───── Dataset records ─────
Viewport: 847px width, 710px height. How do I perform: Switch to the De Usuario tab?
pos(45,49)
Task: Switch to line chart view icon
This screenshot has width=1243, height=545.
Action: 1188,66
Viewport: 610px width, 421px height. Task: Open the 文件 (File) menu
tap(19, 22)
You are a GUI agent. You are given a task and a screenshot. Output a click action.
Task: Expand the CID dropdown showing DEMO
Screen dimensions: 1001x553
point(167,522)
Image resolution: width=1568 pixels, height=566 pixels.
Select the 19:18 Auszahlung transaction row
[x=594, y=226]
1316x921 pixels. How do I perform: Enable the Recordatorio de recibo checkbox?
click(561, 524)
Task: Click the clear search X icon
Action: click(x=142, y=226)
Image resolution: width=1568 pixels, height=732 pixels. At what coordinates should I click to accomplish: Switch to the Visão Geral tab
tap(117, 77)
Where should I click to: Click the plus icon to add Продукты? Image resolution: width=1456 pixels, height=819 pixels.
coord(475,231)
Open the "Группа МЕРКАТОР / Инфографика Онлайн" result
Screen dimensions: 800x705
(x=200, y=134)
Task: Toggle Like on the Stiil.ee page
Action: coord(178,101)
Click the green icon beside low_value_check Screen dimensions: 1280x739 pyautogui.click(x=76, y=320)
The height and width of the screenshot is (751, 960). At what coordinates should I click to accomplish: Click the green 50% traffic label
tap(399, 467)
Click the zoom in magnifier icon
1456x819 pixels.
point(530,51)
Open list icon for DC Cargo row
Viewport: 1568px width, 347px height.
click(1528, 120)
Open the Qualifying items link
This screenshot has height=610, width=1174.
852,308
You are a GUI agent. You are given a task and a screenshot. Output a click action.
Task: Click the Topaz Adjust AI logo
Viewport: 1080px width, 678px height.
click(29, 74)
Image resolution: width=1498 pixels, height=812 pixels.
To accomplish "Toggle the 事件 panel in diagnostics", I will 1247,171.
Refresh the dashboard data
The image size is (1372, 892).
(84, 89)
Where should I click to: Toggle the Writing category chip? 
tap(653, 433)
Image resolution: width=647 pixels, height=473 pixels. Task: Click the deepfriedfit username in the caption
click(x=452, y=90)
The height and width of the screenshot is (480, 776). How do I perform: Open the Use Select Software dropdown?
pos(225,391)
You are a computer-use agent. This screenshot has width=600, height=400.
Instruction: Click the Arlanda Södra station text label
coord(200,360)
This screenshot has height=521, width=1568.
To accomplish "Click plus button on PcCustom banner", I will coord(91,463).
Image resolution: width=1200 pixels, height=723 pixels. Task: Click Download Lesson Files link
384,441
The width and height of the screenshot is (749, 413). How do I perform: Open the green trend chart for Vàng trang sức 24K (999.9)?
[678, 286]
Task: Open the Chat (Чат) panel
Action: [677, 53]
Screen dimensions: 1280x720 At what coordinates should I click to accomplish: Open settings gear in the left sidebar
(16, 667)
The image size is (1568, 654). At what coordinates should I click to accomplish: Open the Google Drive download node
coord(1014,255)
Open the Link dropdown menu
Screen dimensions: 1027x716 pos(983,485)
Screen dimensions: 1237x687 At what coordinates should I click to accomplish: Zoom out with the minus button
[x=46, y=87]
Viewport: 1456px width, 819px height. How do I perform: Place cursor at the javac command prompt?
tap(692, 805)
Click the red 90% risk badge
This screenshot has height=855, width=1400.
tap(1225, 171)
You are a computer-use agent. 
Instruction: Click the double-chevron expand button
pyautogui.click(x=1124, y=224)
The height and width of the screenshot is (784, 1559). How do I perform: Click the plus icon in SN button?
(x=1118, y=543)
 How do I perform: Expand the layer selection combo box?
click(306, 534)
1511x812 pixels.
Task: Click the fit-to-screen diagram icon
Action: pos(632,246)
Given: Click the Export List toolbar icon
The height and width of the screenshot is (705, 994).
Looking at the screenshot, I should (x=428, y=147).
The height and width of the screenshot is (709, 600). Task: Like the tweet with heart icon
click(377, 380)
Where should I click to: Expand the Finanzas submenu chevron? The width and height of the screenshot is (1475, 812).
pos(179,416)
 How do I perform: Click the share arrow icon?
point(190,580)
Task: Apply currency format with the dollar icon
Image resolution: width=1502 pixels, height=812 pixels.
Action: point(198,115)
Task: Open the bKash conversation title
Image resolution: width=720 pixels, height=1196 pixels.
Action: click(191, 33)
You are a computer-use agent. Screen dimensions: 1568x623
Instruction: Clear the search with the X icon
─────
Rewrite the rows starting at the line that contains "Screen dimensions: 1237x687" and ending at the line that contains "[x=46, y=87]", changing "minus button" to "minus icon" and leaving everything else untouched.

# Answer to this exercise:
Screen dimensions: 1237x687 At what coordinates should I click to accomplish: Zoom out with the minus icon
[x=46, y=87]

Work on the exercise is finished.